> [Extract]
┌──
Postpartum haemorrhage (PPH) (excessive bleeding from the genital tract after childbirth) is a major cause of maternal mortality and disability, particularly in under‐resourced areas (Fawcus 1995). It is the leading cause of maternal mortality in Sub‐Saharan Africa (Lazarus 2005). The South African National Committee for the Confidential Enquiries into Maternal Deaths analysed 3406 reported maternal deaths for the years 2002 to 2004. Overall, 9.5% were due to PPH (NCCEMD 2006). In Egypt, in spite of the drop in maternal mortality ratio from 174/100,000 live births in 1992 to 1993 to 80/100,000 live births in the year 2000 (MOH 2000), PPH is still the leading cause and responsible for 34% of maternal deaths.

Deaths from PPH remain most common in areas where access to health services is poorest. In these settings, poor nutrition, malaria and anaemia may aggravate the effects of PPH. In well‐resourced settings with healthier populations and adequate health services, deaths from PPH are extremely rare, as effective methods are available to reduce and treat PPH. These include routine active management of the third stage of labour and facilities for resuscitation, blood transfusion and surgical interventions. In the 2002 to 2004 South African National Confidential Enquiry into Maternal Deaths, 83% of the 313 deaths from PPH were found to be 'clearly preventable' (NCCEMD 2006). For these reasons, strategies to reduce deaths from PPH have been a focus of attempts to achieve the Millennium Development Goal of reducing maternal mortality by 75% by 2015.

Primary PPH, heavy bleeding directly following childbirth or within 24 hours thereafter, is the most common type of PPH and can be caused by uterine atony, retained placenta, inverted or ruptured uterus, and cervical, vaginal, or perineal lacerations. Uterine atony, when the uterus fails to contract after delivery, is the most important cause of primary PPH (WHO 2000). Methods leading to contraction of the uterus and correction of atony will reduce the amount of bleeding after delivery.

Recommendations for the prevention of PPH such as the joint statement of the International Confederation of Midwives and the International Federation of Gynaecologists and Obstetricians (ICM/FIGO 2004) recommend routine massage of the uterus after delivery of the placenta. Uterine massage involves placing a hand on the woman's lower abdomen and stimulating the uterus by repetitive massaging or squeezing movements. Massage is thought to stimulate uterine contraction, possibly through stimulation of local prostaglandin release and thus to reduce haemorrhage. However, it is not done routinely after delivery in a systematic way. If shown to be effective, it would have important advantages as it is inexpensive and requires no access to medication or other specialised services, and could be used in any location in which women give birth. Disadvantages include the use of staff time, and discomfort caused to women. However, there is very little empirical research to evaluate the effectiveness of this method. There is therefore a need to evaluate systematically the effectiveness of uterine massage for preventing PPH.
└──
> [Information provided]
┌──
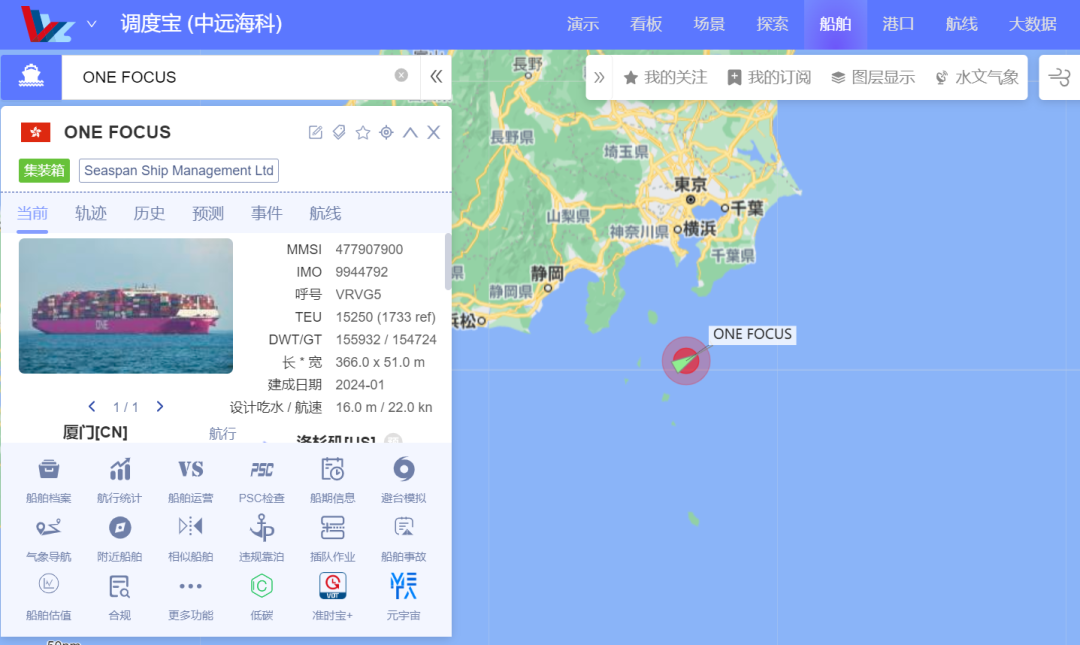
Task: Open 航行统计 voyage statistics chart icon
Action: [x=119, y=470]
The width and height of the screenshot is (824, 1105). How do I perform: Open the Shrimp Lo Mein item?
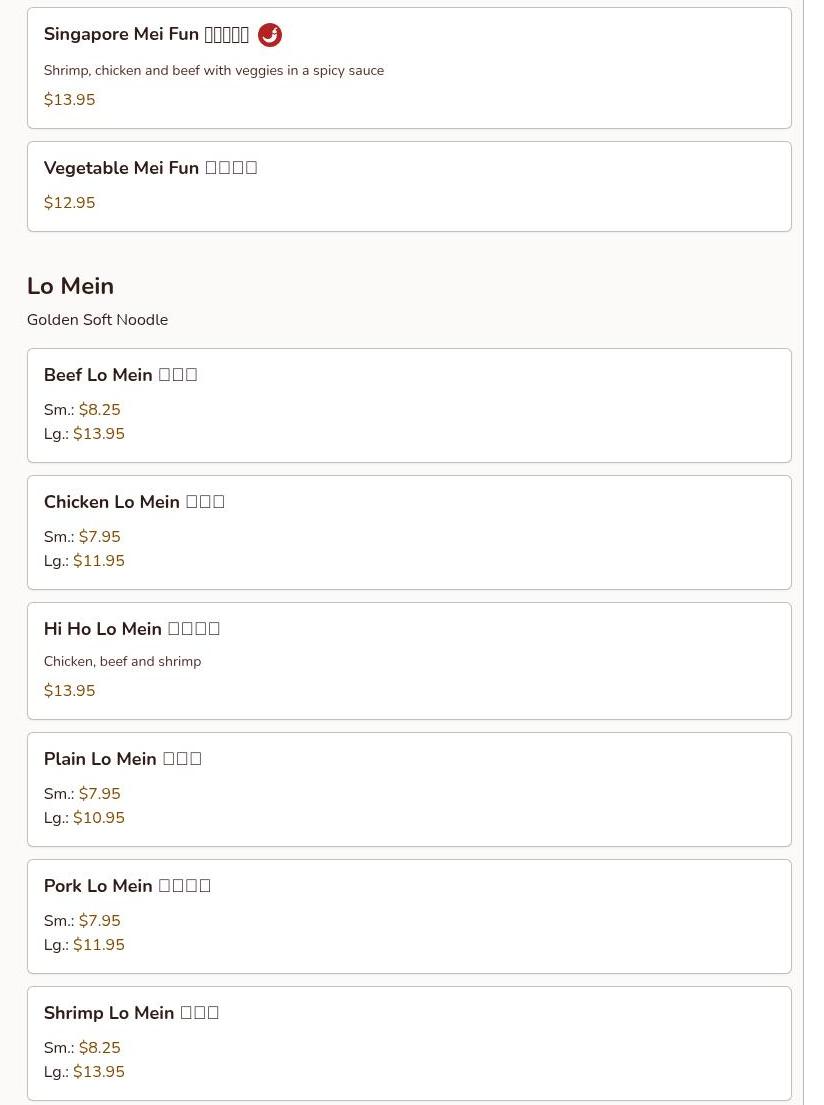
└──
> [Required tasks]
1 > Do the following statements agree with the text on postpartum hemorrhage? For each, answer yes or no and quote the deciding words.
(a) In the South African enquiry covering 2002 to 2004, 9.5% of the reported maternal deaths were due to PPH.
(b) Uterine massage is done routinely after delivery in a systematic way.
(c) Retained placenta is the most important cause of primary PPH.
2 > Proceed with the text on postpartum hemorrhage, starting after its last sentence.

> [Expected responses]
1 >
(a) Yes: "Overall, 9.5% were due to PPH (NCCEMD 2006)."
(b) No: "However, it is not done routinely after delivery in a systematic way."
(c) No: "Uterine atony, when the uterus fails to contract after delivery, is the most important cause of primary PPH (WHO 2000)."

2 >
Objectives

To determine the effectiveness of uterine massage after birth and before or after delivery of the placenta, or both, to reduce postpartum blood loss and associated morbidity and mortality.

Methods

Criteria for considering studies for this review

Types of studies

All published, unpublished and ongoing randomised controlled trials comparing uterine massage alone or as part of the active management of labour (including uterotonics) before or after delivery of the placenta, or both, with non‐massage. We planned to exclude from the analyses quasi‐randomised trials (for example, those randomised by date of birth or hospital number). We planned to included studies reported only in abstract form if sufficient information to evaluate the trial was available. If not, they would be included in the 'Studies awaiting classification' category and be included in the analyses when published as full reports.

Types of participants

Women who have given birth vaginally or by caesarean section.

Types of interventions

  1. Uterine massage commencing after birth of the baby, before or after delivery of the placenta, or both, compared with no intervention or a 'dummy' procedure to mask allocation or with alternative methods or alternative forms of uterine massage, with or without other third stage co‐interventions.

Types of outcome measures

Primary outcomes

  1. Blood loss 500 mL or more after trial entry.

  2. Placenta delivered more than 30 minutes after birth.

Secondary outcomes

  1. Blood loss 1000 mL or more after trial entry.

  2. Mean blood loss after trial entry.

  3. Mean time to placental delivery.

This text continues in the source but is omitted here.